UC Irvine's Optional Modules: Robots that Run with Humans and Harnessing School-Based Health and Fitness Testing
The field of robotic rehabilitation technology (RRT) is at a crossroads. People in need of rehabilitation therapies suffer from an enormous range of conditions, including spinal cord injury, stroke, muscle degenerative diseases, and early-life neuromotor injury. RRT holds the promise of effective and accessible therapies in ways previously unimaginable. The gaps between the technology advances and the needs of patients loom as a classic roadblock in the translation to widespread RRT clinical benefit, continuous improvement, and discovery. Our goal is to apply principles of the science of translation to RRT by investigating each step of the translational process. Building on the UCI ICTS’s unique strengths in RRT discovery, clinical application, and team science, we will address three key RRT translation challenges: 1) assembling multidisciplinary teams of key stakeholders (engineers, clinicians, patients), 2) introducing, testing, and implementing new RRTs in the clinical setting, and 3) developing new translational models to accelerate the process of discovery. A multidisciplinary team will draft a roadmap for RRT Translation. The team will also stimulate patient-centered methodology for evaluating RRT by supporting a team from the CTSA Network to compete in the second Cybathlon competition in Zurich, Switzerland, in 2020. Cybathlon is an international competition among teams of researchers and people with disabilities to promote research, development, and implementation of assistive technologies. The driving concept of the competition arose from the disappointment in the translation of robotic technologies to clinical application, which resulted from the gap between new technologies and the actual needs of people with disabilities. Using promising newly developed RRTs, we will examine their introduction in the clinic and identify the determinants of success in their application. We will explore new ways to study RRT and accelerate their translation using pilot studies focused on innovative animal models, which can enhance the discovery process by uncovering the biological mechanisms responsible for RRT clinical benefit. Through this unique mix of innovative translational science approaches, this Optional Function will have advanced rehabilitation therapies using RRT and identified critical factors for successful implementation of RRT in the clinical setting.
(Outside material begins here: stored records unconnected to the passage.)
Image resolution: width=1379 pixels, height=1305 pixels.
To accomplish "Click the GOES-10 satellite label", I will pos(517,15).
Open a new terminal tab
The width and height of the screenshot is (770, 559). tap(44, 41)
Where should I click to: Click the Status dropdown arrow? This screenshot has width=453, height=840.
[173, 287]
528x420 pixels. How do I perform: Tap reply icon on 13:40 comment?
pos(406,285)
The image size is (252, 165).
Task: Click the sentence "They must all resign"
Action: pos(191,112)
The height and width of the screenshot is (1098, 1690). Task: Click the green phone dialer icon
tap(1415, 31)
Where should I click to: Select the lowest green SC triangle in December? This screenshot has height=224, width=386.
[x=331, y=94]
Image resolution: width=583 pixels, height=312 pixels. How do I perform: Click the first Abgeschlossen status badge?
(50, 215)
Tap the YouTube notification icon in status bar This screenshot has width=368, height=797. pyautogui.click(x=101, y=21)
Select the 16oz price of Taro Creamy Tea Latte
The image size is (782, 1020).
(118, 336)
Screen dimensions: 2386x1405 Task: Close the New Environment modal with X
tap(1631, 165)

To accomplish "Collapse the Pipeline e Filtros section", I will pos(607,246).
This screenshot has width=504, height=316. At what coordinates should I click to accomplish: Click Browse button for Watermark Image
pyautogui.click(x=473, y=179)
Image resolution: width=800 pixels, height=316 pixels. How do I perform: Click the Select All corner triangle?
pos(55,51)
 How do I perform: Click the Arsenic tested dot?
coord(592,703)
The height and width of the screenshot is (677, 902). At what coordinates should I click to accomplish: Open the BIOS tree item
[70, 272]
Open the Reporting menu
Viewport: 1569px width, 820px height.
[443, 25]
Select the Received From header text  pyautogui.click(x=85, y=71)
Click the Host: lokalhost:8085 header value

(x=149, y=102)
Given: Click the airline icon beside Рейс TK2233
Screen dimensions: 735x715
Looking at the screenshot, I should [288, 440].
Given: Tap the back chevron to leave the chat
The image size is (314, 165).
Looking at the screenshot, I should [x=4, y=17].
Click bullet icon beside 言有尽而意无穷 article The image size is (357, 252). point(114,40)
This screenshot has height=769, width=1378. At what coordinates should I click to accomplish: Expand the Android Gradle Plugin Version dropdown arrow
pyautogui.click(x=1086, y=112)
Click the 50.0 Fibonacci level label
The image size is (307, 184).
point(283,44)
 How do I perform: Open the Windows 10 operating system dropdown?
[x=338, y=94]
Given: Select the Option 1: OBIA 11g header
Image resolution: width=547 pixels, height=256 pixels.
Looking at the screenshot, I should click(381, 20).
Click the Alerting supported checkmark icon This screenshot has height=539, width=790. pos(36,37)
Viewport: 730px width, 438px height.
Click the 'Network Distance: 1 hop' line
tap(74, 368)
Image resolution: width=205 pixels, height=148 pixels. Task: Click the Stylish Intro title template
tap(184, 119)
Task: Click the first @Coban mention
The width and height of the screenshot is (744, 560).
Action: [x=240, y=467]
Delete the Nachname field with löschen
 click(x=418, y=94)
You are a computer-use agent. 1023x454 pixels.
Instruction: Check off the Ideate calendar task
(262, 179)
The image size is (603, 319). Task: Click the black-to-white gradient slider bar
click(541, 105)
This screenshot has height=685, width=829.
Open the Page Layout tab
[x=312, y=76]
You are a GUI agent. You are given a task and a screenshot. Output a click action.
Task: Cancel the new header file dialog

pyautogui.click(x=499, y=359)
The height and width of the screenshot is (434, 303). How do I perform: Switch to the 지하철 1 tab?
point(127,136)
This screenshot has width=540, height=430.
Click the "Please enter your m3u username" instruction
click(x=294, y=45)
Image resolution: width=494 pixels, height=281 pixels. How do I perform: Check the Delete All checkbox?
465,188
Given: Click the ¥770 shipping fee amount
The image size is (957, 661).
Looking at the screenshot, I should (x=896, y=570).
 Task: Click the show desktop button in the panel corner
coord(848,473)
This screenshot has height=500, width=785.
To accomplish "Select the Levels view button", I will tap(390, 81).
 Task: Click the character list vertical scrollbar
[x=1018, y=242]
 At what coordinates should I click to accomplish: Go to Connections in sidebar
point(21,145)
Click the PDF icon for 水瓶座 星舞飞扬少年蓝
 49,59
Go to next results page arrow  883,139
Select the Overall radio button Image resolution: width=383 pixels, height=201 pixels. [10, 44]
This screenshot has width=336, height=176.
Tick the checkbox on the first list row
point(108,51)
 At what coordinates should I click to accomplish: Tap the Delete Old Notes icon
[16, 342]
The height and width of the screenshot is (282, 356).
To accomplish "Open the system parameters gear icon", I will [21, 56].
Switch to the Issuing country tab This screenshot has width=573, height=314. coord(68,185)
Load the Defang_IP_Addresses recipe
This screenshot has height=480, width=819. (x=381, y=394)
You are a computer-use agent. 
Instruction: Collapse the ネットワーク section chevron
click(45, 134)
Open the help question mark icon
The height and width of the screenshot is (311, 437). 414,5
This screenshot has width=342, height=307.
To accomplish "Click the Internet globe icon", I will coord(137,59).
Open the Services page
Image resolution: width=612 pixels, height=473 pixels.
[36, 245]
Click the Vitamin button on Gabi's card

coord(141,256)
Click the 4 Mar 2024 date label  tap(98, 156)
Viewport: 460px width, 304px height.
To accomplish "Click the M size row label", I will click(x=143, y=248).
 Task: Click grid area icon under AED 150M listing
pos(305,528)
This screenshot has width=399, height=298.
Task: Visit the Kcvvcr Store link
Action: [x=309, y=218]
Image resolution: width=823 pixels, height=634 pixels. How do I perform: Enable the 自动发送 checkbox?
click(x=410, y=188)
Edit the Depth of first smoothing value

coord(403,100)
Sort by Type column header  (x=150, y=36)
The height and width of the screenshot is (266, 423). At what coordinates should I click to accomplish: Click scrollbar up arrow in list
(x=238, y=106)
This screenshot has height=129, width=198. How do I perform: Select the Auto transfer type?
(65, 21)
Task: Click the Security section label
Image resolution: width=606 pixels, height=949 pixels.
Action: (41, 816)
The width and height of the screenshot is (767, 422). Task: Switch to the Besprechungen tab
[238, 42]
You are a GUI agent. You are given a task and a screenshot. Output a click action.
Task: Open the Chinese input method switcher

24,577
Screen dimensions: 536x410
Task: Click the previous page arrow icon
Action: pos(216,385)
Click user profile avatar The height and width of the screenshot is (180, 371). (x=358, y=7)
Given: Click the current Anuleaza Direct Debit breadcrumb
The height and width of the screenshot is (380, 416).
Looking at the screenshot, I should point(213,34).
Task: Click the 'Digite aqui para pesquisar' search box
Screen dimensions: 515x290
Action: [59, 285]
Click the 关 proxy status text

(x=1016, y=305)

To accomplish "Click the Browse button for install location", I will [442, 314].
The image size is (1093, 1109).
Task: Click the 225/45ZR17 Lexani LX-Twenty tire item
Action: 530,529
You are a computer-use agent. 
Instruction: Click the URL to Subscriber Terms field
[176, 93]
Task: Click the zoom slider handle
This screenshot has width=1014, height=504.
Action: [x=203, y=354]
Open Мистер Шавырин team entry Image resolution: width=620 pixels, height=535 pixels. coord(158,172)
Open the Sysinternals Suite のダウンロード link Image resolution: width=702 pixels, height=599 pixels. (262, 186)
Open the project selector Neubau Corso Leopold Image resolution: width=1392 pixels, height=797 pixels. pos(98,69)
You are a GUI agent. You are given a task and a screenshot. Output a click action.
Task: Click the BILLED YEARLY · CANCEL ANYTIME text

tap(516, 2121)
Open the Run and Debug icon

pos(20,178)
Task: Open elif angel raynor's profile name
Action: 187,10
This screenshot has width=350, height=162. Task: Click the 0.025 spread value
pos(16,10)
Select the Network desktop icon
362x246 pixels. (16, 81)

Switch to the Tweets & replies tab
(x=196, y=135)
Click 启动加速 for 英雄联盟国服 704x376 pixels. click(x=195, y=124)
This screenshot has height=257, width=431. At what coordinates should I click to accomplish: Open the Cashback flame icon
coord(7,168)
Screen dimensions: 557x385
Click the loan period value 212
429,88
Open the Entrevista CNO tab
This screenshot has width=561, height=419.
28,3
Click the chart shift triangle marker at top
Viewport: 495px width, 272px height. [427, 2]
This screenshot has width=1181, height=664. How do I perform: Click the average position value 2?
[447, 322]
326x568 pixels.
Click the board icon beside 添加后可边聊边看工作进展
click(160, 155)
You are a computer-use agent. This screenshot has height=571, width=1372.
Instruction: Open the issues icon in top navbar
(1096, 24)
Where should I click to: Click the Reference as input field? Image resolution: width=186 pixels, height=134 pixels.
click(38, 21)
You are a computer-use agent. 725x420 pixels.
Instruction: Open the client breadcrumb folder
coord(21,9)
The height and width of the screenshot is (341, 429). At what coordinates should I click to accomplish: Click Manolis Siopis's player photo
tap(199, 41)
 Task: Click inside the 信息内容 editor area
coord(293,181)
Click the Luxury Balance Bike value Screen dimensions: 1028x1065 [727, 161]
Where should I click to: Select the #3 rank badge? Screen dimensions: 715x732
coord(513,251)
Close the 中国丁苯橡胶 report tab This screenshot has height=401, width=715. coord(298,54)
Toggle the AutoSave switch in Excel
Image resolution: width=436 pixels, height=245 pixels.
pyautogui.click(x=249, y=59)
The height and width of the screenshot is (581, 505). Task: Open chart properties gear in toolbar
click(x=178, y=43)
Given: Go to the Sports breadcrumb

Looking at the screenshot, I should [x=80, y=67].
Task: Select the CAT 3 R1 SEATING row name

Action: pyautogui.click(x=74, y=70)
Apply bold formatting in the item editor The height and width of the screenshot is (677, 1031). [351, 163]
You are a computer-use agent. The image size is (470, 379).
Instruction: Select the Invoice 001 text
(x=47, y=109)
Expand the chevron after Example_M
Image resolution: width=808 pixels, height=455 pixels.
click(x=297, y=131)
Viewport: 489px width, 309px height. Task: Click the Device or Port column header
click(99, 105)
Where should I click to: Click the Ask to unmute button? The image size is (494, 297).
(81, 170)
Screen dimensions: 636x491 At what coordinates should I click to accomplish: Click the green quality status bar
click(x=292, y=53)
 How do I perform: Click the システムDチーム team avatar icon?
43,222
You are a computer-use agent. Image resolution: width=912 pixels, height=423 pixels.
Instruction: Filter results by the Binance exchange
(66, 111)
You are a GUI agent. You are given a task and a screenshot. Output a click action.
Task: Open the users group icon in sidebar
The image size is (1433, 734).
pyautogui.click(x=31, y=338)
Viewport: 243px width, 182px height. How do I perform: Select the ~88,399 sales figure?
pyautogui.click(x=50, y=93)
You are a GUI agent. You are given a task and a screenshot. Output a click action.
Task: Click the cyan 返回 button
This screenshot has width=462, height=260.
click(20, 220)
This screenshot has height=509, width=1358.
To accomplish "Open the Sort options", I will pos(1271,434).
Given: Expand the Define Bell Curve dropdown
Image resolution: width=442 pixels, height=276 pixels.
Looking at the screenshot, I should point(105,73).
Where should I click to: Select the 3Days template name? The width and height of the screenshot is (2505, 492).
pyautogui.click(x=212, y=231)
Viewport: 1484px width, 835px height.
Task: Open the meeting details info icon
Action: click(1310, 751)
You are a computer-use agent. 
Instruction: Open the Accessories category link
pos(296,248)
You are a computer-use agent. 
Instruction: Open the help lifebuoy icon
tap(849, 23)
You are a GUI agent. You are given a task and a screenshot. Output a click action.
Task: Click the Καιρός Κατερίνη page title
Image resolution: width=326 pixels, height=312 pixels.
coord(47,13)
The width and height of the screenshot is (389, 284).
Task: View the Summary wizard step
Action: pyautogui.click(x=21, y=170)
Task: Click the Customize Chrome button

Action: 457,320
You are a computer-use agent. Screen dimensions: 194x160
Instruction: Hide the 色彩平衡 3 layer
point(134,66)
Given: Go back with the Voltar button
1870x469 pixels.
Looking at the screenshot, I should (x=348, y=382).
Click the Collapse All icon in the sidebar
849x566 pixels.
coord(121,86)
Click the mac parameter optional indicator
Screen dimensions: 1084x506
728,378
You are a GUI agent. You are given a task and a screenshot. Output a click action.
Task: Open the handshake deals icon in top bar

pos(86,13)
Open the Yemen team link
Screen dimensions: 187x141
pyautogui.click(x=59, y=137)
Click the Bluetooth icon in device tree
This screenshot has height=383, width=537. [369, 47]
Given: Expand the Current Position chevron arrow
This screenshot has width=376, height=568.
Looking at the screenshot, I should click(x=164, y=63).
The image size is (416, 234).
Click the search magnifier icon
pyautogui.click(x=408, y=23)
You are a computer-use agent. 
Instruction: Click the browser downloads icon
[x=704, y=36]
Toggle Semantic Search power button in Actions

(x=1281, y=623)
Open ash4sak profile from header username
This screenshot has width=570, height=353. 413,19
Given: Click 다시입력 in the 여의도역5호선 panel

School-based physical fitness testing (S-BPFT) is mandated for many American public-school children. Typically performed in the 5th, 7th, and 9th grades, S-BPFT interrogates physical fitness during the pubertal transition, a critical period of growth and development. The possible health benefits of the data collected are enormous, both in terms of impact on individual students and on assessing health risks across the lifespan. Unfortunately, the potential of S-BPFT has not been realized. The goal of this Optional Function is to build a national team of clinicians, researchers, and key stakeholders (the working group) to begin to address the roadblocks preventing the transformation of S-BPFT into an effective biomarker of health for both individual children and as a public health tool. Absent common approaches to testing procedures and harmonized data dictionaries, it has proven difficult to conduct effective studies that target the optimal role of physical activity and exercise testing to optimize health across the lifespan. First, we will engage students, parents, school officials, and healthcare providers, who are key stakeholders and play critical roles in S-BPFT implementation, interpretation, and dissemination. Using the NIH Community Engagement Studio (CES) model, we will identify the essential terms and concepts relevant to S-BPFT. Next, working with the international standards organization, HL7, we will create a formal domain analysis model (DAM). The DAM will be published and serve as a pathway to incorporating S-BPFT data into the EHR. In parallel, we will use the CES to identify opportunities and topics for training and outreach to each of the S-BPFT key stakeholders. In almost every case, perhaps most egregiously among healthcare providers, basic knowledge of the meaning and interpretation of S-BPFT results is lacking, as are skills in recommending action plans to improve fitness. In sum, this Optional Function will enable S-BPFT to become a powerful biomarker to advance health across the lifespan, and a possible indicator of student well-being and health.